Provided records:
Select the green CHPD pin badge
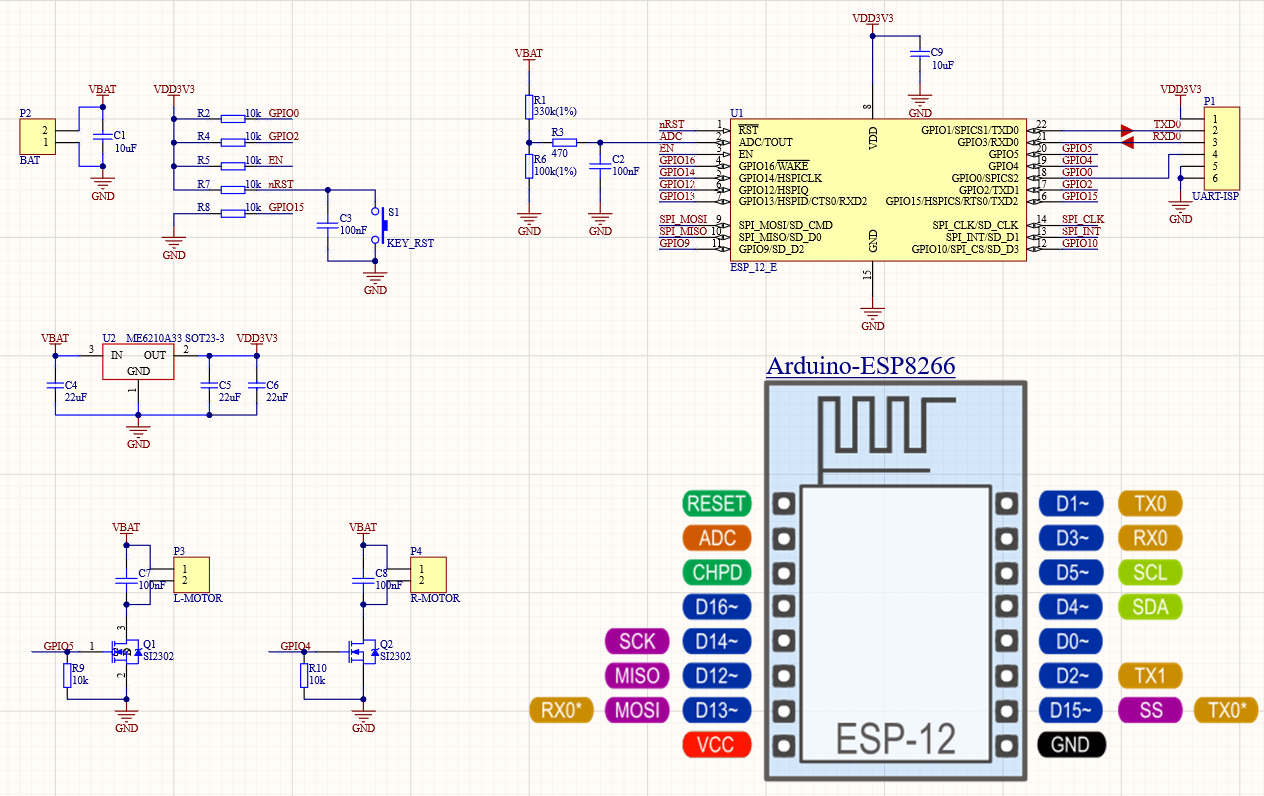[x=717, y=573]
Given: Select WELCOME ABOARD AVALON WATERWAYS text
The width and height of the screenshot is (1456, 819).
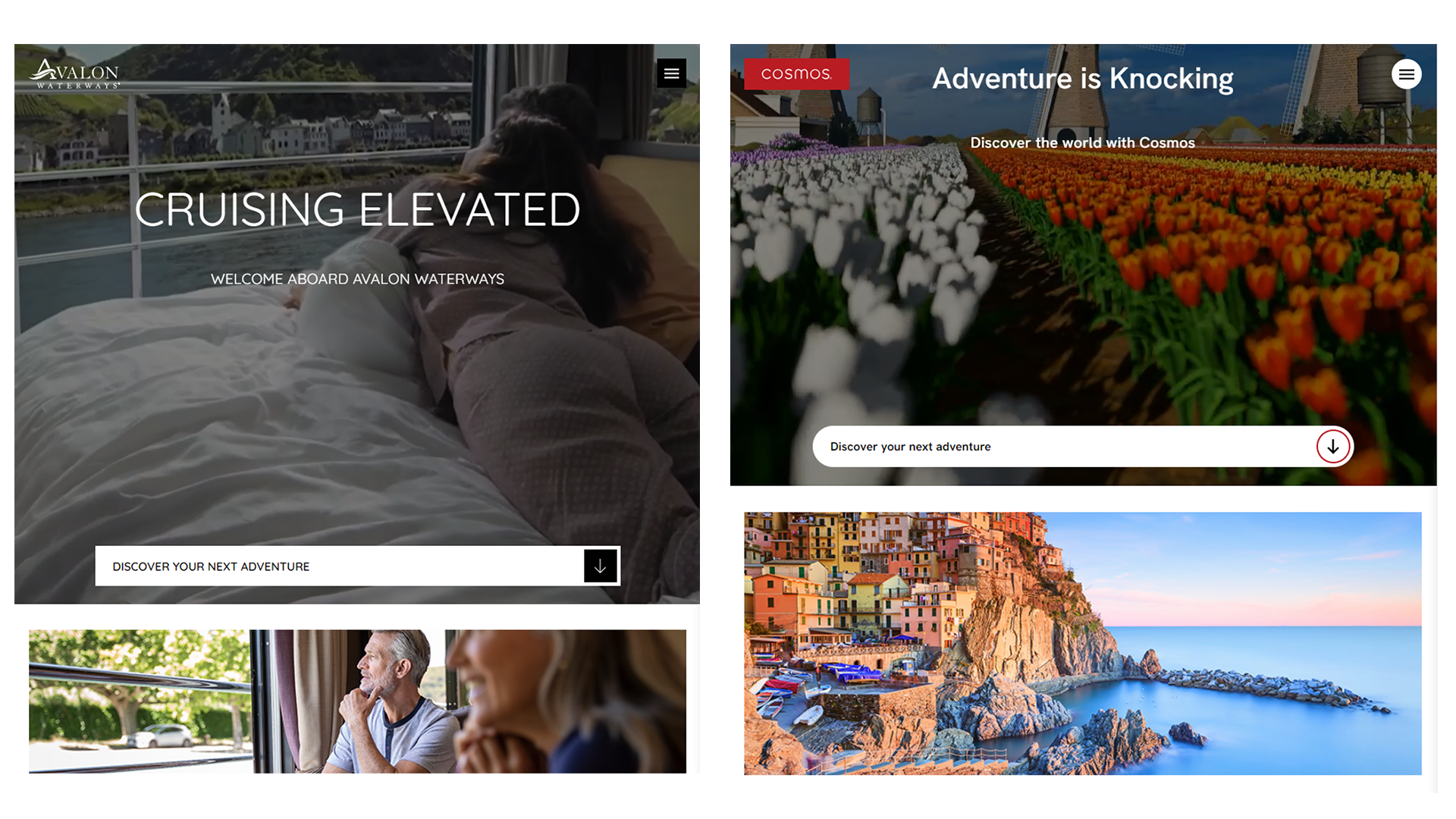Looking at the screenshot, I should (357, 279).
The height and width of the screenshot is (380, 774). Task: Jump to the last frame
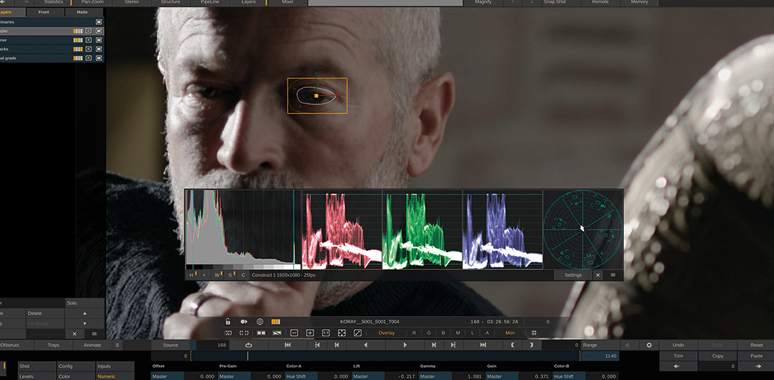coord(483,345)
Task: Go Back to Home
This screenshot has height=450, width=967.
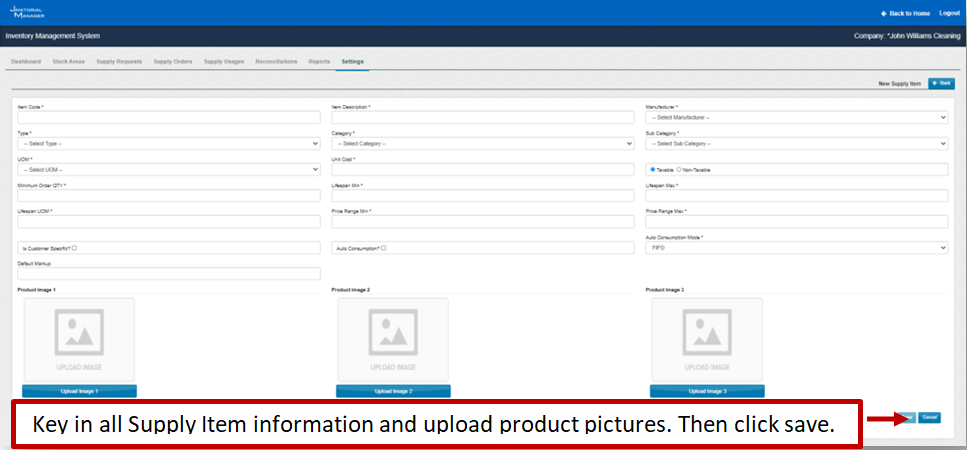Action: pos(905,13)
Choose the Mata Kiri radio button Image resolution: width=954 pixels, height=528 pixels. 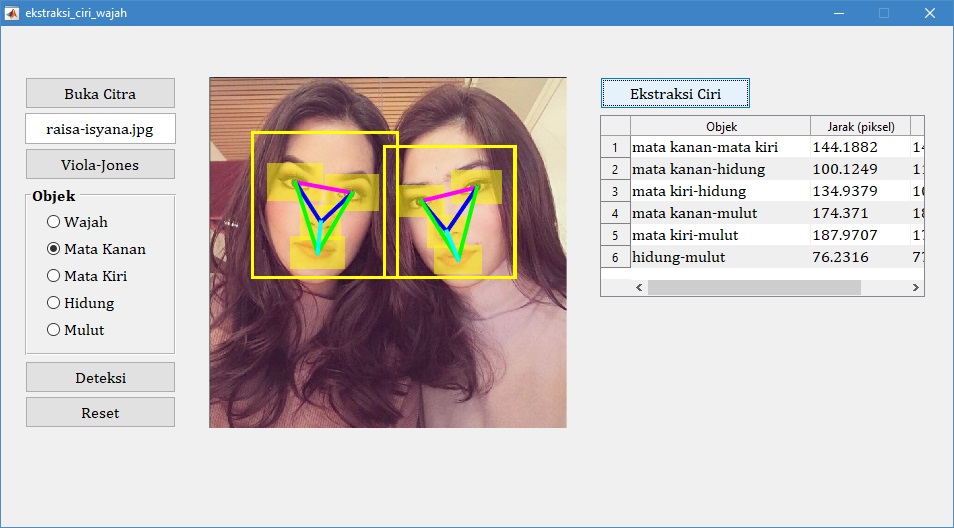pyautogui.click(x=54, y=276)

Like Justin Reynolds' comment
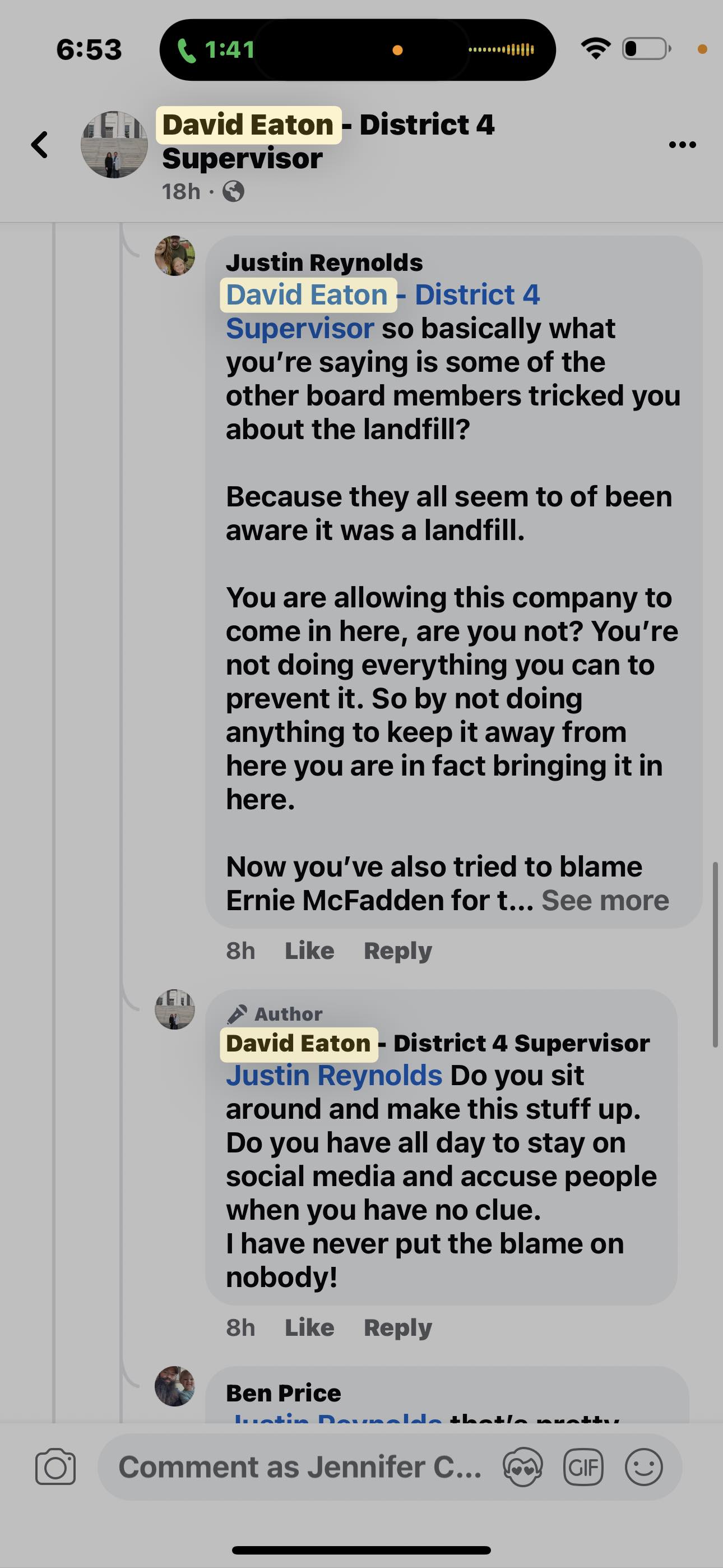(309, 951)
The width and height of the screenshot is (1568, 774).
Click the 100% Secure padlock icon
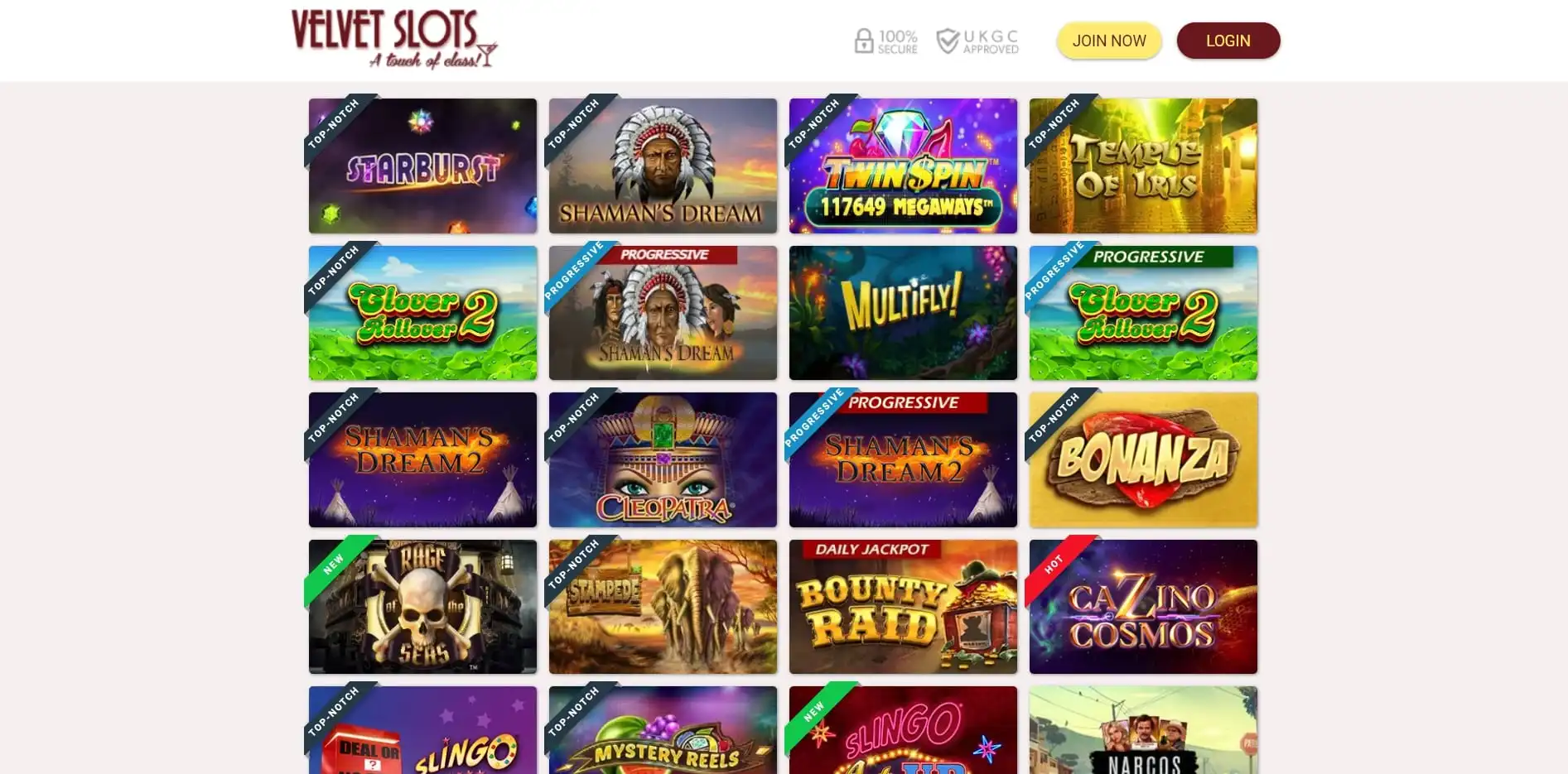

Exercise aim: Leave the pictures out, then output exactly the lines from the "The width and height of the screenshot is (1568, 774)." line through the end of the records above, and no others.

Solution to this problem:
The width and height of the screenshot is (1568, 774).
Click the 100% Secure padlock icon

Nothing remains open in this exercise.